*Goals*:
• 1. From the QEMU blobstore mailing-list thread, list each function that the database libraries would need to let QEMU override with bdrv operations.
• 2. Carry on the QEMU blobstore mailing-list thread from the point where it stops.

*Source passage*:
---------------

Re: [Qemu-devel] Design of the blobstore [API of the NVRAM]

Stefan Hajnoczi Fri, 16 Sep 2011 03:39:58 -0700

On Thu, Sep 15, 2011 at 08:34:55AM -0400, Stefan Berger wrote:
> On 09/15/2011 07:17 AM, Stefan Hajnoczi wrote:
> >On Wed, Sep 14, 2011 at 6:05 PM, Stefan Berger
> ><stef...@linux.vnet.ibm.com>  wrote:
> >>  One property of the blobstore is that it has a certain required size for
> >>accommodating all blobs of device that want to store their blobs onto. The
> >>assumption is that the size of these blobs is know a-priori to the writer of
> >>the device code and all devices can register their space requirements with
> >>the blobstore during device initialization. Then gathering all the
> >>registered blobs' sizes plus knowing the overhead of the layout of the data
> >>on the disk lets QEMU calculate the total required (minimum) size that the
> >>image has to have to accommodate all blobs in a particular blobstore.
> >Libraries like tdb or gdbm come to mind.  We should be careful not to
> >reinvent cpio/tar or FAT :).
> Sure. As long as these dbs allow to over-ride open(), close(),
> read(), write() and seek() with bdrv ops we could recycle any of
> these. Maybe we can build something smaller than those...
> >What about live migration?  If each VM has a LUN assigned on a SAN
> >then these qcow2 files add a new requirement for a shared file system.
> >
> Well, one can still block-migrate these. The user has to know of
> course whether shared storage is setup or not and pass the
> appropriate flags to libvirt for migration. I know it works (modulo
> some problems when using encrypted QCoW2) since I've been testing
> with it.
> 
> >Perhaps it makes sense to include the blobstore in the VM state data
> >instead?  If you take that approach then the blobstore will get
> >snapshotted *into* the existing qcow2 images.  Then you don't need a
> >shared file system for migration to work.
> >
> It could be an option. However, if the user has a raw image for the
> VM we still need the NVRAM emulation for the TPM for example. So we
> need to store the persistent data somewhere but raw is not prepared
> for that. Even if snapshotting doesn't work at all we need to be
> able to persist devices' data.
> 
> 
> >Can you share your design for the actual QEMU API that the TPM code
> >will use to manipulate the blobstore?  Is it designed to work in the
> >event loop while QEMU is running, or is it for rare I/O on
> >startup/shutdown?

---------------

*Data section*:
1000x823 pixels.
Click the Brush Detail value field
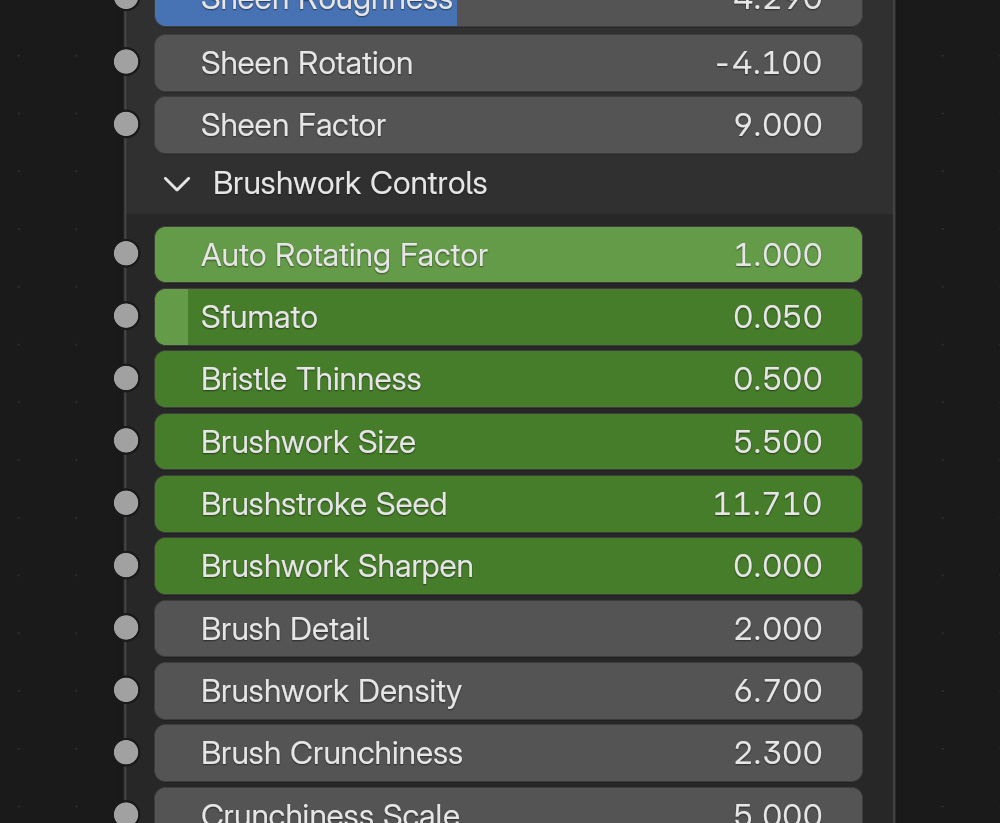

---------------

*Answers*:
• 1. open(), close(), read(), write(), seek()

• 2.
> >
> Everything is kind of changing now. But here's what I have right now:
> 
>     tb->s.tpm_ltpms->nvram = nvram_setup(tpm_ltpms->drive_id, &errcode);
>     if (!tb->s.tpm_ltpms->nvram) {
>         fprintf(stderr, "Could not find nvram.\n");
>         return errcode;
>     }
> 
>     nvram_register_blob(tb->s.tpm_ltpms->nvram,
>                         NVRAM_ENTRY_PERMSTATE,
>                         tpmlib_get_prop(TPMPROP_TPM_MAX_NV_SPACE));
>     nvram_register_blob(tb->s.tpm_ltpms->nvram,
>                         NVRAM_ENTRY_SAVESTATE,
>                         tpmlib_get_prop(TPMPROP_TPM_MAX_SAVESTATE_SPACE));
>     nvram_register_blob(tb->s.tpm_ltpms->nvram,
>                         NVRAM_ENTRY_VOLASTATE,
> tpmlib_get_prop(TPMPROP_TPM_MAX_VOLATILESTATE_SPACE));
> 
>     rc = nvram_start(tpm_ltpms->nvram, fail_on_encrypted_drive);
> 
> Above first sets up the NVRAM using the drive's id. That is the
> -tpmdev ...,nvram=my-bs, parameter. This establishes the NVRAM.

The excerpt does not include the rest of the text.